▸ **RECORDS PROVIDED**:
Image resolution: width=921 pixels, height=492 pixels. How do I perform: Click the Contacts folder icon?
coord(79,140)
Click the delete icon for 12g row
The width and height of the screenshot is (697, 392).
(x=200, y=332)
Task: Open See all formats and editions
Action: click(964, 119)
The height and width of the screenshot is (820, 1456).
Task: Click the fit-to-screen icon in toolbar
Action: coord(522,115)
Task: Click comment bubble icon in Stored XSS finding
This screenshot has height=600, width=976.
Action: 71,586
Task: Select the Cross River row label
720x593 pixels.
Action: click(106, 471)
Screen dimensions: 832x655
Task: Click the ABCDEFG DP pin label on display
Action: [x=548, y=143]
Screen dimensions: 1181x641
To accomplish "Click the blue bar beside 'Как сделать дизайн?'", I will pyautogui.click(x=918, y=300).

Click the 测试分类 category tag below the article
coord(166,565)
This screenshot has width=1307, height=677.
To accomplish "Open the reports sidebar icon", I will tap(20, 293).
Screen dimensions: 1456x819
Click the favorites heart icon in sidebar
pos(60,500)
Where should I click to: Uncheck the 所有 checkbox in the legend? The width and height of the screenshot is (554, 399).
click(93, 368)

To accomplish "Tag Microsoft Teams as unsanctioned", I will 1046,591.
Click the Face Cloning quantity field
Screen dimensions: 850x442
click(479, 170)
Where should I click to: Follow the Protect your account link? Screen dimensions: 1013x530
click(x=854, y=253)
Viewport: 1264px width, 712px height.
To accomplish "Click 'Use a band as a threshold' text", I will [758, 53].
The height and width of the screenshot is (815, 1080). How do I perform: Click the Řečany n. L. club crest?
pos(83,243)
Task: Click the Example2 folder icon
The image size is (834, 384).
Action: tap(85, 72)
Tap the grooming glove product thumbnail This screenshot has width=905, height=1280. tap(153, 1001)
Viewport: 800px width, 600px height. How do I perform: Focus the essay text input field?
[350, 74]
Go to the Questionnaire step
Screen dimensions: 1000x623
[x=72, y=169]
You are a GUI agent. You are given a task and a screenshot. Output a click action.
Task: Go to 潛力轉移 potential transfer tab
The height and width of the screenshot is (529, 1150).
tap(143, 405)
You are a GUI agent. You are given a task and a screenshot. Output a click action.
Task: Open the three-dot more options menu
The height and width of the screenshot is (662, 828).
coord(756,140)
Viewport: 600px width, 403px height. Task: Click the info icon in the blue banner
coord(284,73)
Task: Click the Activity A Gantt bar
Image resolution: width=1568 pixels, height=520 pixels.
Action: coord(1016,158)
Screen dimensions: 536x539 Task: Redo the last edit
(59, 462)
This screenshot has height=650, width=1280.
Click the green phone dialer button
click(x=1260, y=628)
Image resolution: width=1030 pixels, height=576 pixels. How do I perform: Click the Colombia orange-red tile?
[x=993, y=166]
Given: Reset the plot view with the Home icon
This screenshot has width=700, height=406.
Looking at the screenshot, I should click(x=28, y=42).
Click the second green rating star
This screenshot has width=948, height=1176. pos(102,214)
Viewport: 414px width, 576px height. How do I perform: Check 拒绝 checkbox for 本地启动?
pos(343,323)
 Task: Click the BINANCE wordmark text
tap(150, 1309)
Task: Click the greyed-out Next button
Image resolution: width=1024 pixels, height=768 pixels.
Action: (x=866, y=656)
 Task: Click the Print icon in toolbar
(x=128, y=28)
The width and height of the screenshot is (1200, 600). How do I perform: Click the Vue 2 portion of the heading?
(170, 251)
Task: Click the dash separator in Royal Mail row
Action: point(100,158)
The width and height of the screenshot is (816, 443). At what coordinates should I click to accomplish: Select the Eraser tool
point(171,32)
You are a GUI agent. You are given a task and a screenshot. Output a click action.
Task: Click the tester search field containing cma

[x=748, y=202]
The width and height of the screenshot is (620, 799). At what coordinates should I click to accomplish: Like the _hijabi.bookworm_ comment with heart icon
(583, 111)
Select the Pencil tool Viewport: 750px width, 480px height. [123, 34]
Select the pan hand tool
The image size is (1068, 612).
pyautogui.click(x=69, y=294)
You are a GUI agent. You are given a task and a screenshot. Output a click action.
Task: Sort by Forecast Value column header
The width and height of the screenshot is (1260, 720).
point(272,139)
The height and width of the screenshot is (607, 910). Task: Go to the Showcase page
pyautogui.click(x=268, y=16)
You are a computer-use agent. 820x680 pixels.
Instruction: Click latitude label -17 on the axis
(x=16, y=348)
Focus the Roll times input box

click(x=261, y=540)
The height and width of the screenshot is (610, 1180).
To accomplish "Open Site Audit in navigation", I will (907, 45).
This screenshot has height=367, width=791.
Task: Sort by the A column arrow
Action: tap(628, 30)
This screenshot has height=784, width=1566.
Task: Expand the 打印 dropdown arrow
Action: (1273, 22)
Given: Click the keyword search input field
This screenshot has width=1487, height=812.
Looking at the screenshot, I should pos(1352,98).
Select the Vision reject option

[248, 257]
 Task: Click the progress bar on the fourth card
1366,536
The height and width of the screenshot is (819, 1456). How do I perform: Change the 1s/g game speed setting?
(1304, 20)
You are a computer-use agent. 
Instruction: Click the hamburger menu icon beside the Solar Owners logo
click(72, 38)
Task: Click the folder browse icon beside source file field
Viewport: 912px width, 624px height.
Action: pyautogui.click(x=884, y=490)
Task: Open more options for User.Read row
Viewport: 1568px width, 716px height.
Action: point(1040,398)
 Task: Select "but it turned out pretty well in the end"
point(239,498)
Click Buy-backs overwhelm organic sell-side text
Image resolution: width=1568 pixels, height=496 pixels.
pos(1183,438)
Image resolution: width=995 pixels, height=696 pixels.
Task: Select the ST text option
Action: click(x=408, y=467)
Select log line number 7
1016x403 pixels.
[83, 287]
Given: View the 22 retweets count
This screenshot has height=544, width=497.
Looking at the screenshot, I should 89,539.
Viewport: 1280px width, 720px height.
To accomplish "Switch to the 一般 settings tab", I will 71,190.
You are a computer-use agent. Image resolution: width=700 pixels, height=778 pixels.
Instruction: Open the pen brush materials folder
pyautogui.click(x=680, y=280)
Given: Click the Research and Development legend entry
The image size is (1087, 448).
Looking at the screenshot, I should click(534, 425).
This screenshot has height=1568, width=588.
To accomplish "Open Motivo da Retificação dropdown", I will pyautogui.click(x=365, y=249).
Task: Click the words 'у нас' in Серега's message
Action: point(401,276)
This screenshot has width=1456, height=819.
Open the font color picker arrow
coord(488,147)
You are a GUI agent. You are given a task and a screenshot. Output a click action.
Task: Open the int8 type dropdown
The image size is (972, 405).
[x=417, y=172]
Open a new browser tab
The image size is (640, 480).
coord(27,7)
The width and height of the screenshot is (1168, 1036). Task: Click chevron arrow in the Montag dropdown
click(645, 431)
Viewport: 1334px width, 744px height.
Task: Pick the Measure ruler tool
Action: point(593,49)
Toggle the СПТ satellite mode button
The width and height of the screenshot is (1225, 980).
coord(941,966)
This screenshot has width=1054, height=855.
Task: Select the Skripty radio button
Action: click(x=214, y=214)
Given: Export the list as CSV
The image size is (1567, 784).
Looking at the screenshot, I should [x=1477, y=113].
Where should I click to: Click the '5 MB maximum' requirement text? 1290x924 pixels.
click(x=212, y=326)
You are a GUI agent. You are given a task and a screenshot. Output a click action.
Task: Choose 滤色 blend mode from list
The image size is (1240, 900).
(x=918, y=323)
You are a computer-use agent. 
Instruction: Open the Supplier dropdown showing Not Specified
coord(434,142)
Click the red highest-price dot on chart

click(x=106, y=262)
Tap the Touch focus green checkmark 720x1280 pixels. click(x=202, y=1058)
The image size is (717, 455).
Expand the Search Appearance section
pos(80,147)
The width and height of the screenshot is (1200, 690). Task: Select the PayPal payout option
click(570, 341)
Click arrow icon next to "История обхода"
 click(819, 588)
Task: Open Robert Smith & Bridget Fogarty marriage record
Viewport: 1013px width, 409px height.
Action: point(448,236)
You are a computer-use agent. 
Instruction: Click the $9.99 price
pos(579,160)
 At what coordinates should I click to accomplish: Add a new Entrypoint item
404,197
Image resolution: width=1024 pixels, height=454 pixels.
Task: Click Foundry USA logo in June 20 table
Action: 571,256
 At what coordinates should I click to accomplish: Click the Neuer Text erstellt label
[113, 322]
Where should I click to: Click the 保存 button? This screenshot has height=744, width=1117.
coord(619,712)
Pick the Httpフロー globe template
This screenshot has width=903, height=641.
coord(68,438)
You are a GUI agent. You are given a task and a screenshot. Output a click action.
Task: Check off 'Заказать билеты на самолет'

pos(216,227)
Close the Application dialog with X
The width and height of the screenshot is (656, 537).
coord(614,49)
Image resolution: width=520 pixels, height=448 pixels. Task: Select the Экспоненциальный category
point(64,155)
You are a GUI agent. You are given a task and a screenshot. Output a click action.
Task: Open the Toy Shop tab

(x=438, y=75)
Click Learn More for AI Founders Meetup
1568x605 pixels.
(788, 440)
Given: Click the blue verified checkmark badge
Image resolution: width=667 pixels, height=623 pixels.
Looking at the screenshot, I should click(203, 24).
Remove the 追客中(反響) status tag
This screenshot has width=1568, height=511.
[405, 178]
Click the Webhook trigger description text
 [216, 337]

▸ **REQUIRED WORK**: Quote exactly the lines running from the start of the listing above through the line where "Click the delete icon for 12g row" is found, and output no other lines.

▸ **THE COMPLETED TASK**:
Image resolution: width=921 pixels, height=492 pixels. How do I perform: Click the Contacts folder icon?
coord(79,140)
Click the delete icon for 12g row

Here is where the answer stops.